Would you print all of the entries word for word?

-- Information shown follows --

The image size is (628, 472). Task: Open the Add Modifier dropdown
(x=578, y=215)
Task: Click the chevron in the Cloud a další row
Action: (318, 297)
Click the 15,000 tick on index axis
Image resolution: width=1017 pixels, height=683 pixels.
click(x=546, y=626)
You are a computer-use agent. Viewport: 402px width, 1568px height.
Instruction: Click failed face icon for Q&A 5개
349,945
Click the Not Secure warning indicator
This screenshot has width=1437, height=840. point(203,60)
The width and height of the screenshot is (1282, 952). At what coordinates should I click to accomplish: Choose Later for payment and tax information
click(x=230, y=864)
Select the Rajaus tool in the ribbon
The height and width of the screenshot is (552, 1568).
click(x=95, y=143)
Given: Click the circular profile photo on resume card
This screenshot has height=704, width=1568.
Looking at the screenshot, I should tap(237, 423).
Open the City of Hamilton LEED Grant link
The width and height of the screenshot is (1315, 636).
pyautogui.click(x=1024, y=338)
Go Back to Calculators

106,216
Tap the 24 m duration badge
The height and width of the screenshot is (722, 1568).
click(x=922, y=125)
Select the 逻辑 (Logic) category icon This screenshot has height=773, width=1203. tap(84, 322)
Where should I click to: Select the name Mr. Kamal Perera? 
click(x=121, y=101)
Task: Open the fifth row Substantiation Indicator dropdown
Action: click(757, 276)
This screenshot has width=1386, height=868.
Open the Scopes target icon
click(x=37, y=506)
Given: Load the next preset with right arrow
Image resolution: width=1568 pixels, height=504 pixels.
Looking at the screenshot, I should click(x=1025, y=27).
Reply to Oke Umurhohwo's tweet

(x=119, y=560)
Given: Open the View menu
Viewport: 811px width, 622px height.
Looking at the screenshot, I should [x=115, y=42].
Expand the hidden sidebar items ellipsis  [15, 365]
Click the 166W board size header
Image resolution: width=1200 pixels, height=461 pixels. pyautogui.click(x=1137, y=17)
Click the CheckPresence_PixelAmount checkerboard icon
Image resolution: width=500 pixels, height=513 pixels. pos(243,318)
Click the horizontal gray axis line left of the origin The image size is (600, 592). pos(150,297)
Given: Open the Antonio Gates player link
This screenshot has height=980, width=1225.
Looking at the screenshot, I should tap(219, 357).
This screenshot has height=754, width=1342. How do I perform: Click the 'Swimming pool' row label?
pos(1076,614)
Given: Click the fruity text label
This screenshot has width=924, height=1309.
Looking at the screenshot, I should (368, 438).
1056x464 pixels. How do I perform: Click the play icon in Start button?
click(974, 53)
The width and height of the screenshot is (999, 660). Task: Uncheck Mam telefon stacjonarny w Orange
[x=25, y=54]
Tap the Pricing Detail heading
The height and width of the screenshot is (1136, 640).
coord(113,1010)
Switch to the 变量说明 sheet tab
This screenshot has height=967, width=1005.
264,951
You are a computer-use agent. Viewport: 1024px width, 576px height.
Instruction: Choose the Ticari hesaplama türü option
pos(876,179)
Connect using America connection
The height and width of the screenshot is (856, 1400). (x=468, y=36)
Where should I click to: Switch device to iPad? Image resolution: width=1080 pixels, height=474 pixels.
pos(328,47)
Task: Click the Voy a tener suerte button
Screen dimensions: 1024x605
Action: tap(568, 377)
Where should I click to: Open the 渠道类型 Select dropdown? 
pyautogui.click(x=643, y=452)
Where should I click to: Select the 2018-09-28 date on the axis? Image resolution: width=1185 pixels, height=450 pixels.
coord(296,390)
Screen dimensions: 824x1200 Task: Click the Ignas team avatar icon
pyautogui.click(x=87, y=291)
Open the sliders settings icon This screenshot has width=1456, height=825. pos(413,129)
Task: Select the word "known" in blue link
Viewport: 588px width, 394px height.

-- Information shown concluded --

Answer space.
The image size is (628, 472). Task: Open the Add Modifier dropdown
(x=578, y=215)
Task: Click the chevron in the Cloud a další row
Action: (318, 297)
Click the 15,000 tick on index axis
Image resolution: width=1017 pixels, height=683 pixels.
click(x=546, y=626)
You are a computer-use agent. Viewport: 402px width, 1568px height.
Instruction: Click failed face icon for Q&A 5개
349,945
Click the Not Secure warning indicator
This screenshot has width=1437, height=840. point(203,60)
The width and height of the screenshot is (1282, 952). At what coordinates should I click to accomplish: Choose Later for payment and tax information
click(x=230, y=864)
Select the Rajaus tool in the ribbon
The height and width of the screenshot is (552, 1568).
click(x=95, y=143)
Given: Click the circular profile photo on resume card
This screenshot has height=704, width=1568.
Looking at the screenshot, I should tap(237, 423).
Open the City of Hamilton LEED Grant link
The width and height of the screenshot is (1315, 636).
pyautogui.click(x=1024, y=338)
Go Back to Calculators

106,216
Tap the 24 m duration badge
The height and width of the screenshot is (722, 1568).
click(x=922, y=125)
Select the 逻辑 (Logic) category icon This screenshot has height=773, width=1203. tap(84, 322)
Where should I click to: Select the name Mr. Kamal Perera? 
click(x=121, y=101)
Task: Open the fifth row Substantiation Indicator dropdown
Action: click(757, 276)
This screenshot has width=1386, height=868.
Open the Scopes target icon
click(x=37, y=506)
Given: Load the next preset with right arrow
Image resolution: width=1568 pixels, height=504 pixels.
Looking at the screenshot, I should click(x=1025, y=27).
Reply to Oke Umurhohwo's tweet

(x=119, y=560)
Given: Open the View menu
Viewport: 811px width, 622px height.
Looking at the screenshot, I should [x=115, y=42].
Expand the hidden sidebar items ellipsis  [15, 365]
Click the 166W board size header
Image resolution: width=1200 pixels, height=461 pixels. pyautogui.click(x=1137, y=17)
Click the CheckPresence_PixelAmount checkerboard icon
Image resolution: width=500 pixels, height=513 pixels. pos(243,318)
Click the horizontal gray axis line left of the origin The image size is (600, 592). pos(150,297)
Given: Open the Antonio Gates player link
This screenshot has height=980, width=1225.
Looking at the screenshot, I should tap(219, 357).
This screenshot has height=754, width=1342. How do I perform: Click the 'Swimming pool' row label?
pos(1076,614)
Given: Click the fruity text label
This screenshot has width=924, height=1309.
Looking at the screenshot, I should (368, 438).
1056x464 pixels. How do I perform: Click the play icon in Start button?
click(974, 53)
The width and height of the screenshot is (999, 660). Task: Uncheck Mam telefon stacjonarny w Orange
[x=25, y=54]
Tap the Pricing Detail heading
The height and width of the screenshot is (1136, 640).
coord(113,1010)
Switch to the 变量说明 sheet tab
This screenshot has height=967, width=1005.
264,951
You are a computer-use agent. Viewport: 1024px width, 576px height.
Instruction: Choose the Ticari hesaplama türü option
pos(876,179)
Connect using America connection
The height and width of the screenshot is (856, 1400). (x=468, y=36)
Where should I click to: Switch device to iPad? Image resolution: width=1080 pixels, height=474 pixels.
pos(328,47)
Task: Click the Voy a tener suerte button
Screen dimensions: 1024x605
Action: tap(568, 377)
Where should I click to: Open the 渠道类型 Select dropdown? 
pyautogui.click(x=643, y=452)
Where should I click to: Select the 2018-09-28 date on the axis? Image resolution: width=1185 pixels, height=450 pixels.
coord(296,390)
Screen dimensions: 824x1200 Task: Click the Ignas team avatar icon
pyautogui.click(x=87, y=291)
Open the sliders settings icon This screenshot has width=1456, height=825. pos(413,129)
Task: Select the word "known" in blue link
Viewport: 588px width, 394px height.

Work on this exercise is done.